# Alicante



## purpleflower (Jan 27, 2010)

Hi there again everyone

Does anyone on here live or have any information about Alicante? We are looking to move there in May and we would appreciate any personal information about the area, dealing with the authorities there etc. We are going to book a holiday house or apartment for about a month, getting married in Gibraltar on 21st May and will look around for a longer term rental once we have applied for residency for us both. Would appreciate any help or info

Thanks


----------



## xabiaxica (Jun 23, 2009)

purpleflower said:


> Hi there again everyone
> 
> Does anyone on here live or have any information about Alicante? We are looking to move there in May and we would appreciate any personal information about the area, dealing with the authorities there etc. We are going to book a holiday house or apartment for about a month, getting married in Gibraltar on 21st May and will look around for a longer term rental once we have applied for residency for us both. Would appreciate any help or info
> 
> Thanks


do you mean Alicante city or province??

I live in the province............. but it's a long way from the city


----------



## purpleflower (Jan 27, 2010)

xabiachica said:


> do you mean Alicante city or province??
> 
> I live in the province............. but it's a long way from the city


Sorry, I meant the city


----------



## djfwells (Sep 28, 2009)

Are you moving here hoping to find work, or retiring ?
What kind of info were you looking for exactly ?


----------



## purpleflower (Jan 27, 2010)

djfwells said:


> Are you moving here hoping to find work, or retiring ?
> What kind of info were you looking for exactly ?
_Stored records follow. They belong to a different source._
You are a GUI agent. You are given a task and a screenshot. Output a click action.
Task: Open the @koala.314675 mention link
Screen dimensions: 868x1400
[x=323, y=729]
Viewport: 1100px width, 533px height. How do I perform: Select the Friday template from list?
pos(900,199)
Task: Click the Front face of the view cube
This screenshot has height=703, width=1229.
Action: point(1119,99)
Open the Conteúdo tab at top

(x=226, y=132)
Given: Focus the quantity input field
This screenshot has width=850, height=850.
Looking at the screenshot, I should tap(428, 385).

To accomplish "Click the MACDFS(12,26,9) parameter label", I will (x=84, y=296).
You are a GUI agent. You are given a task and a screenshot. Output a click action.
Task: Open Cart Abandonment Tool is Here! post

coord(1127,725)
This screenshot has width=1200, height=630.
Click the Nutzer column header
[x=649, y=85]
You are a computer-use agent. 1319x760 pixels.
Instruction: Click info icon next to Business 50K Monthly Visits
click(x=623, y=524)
Hi there djfwells, we have an income so dont need to find work, we are getting married in Gibraltar on 21st May, have rented a holiday apartment in Torrevieja for 4 weeks from 9th May and we are going to apply for residency after getting married, I am british and my partner is american so I was just looking for any info about how easy the authorities are to deal with in the area for residency etc, any good areas that have reasonable rent and good links to rest of Europe and any other general info that might be helpful

One thing we did want to find out about is travelling from Madrid airport to Torrevieja if anyone knows the best way to do that.

Thanks


----------



## djfwells (Sep 28, 2009)

At this moment in time financing your life in Spain is the difficult bit, so at least you have that covered.
As a british Citizen you can easily apply for your residencia one you have been in the country 90 days, and as the spouse of an EU Citizen, your wife can apply through yourself. However, it would be better if you start the application process as soon as possible on your arrival in Spain.


----------



## purpleflower (Jan 27, 2010)

djfwells said:


> At this moment in time financing your life in Spain is the difficult bit, so at least you have that covered.
> As a british Citizen you can easily apply for your residencia one you have been in the country 90 days, and as the spouse of an EU Citizen, your wife can apply through yourself. However, it would be better if you start the application process as soon as possible on your arrival in Spain.


Hi there djfwells, I am actually gonna be the wife and my soon to be husband is American but I didnt explain that, sorry. We are arriving in the country on the 9th May and getting married on 21st May so as soon as we have our marriage certificate, which I believe we will have to have translated into spanish then we will start the applications for residencia, it all seems very complicated at the moment but hopefully we will be able to work it out, my partner speaks spanish fluently but he has a visual impairment so can no longer read text so we have to work together with these things.


----------



## gus-lopez (Jan 4, 2010)

From Madrid the easiest way is to fly into Alicante.


----------



## purpleflower (Jan 27, 2010)

Thankyou gus


----------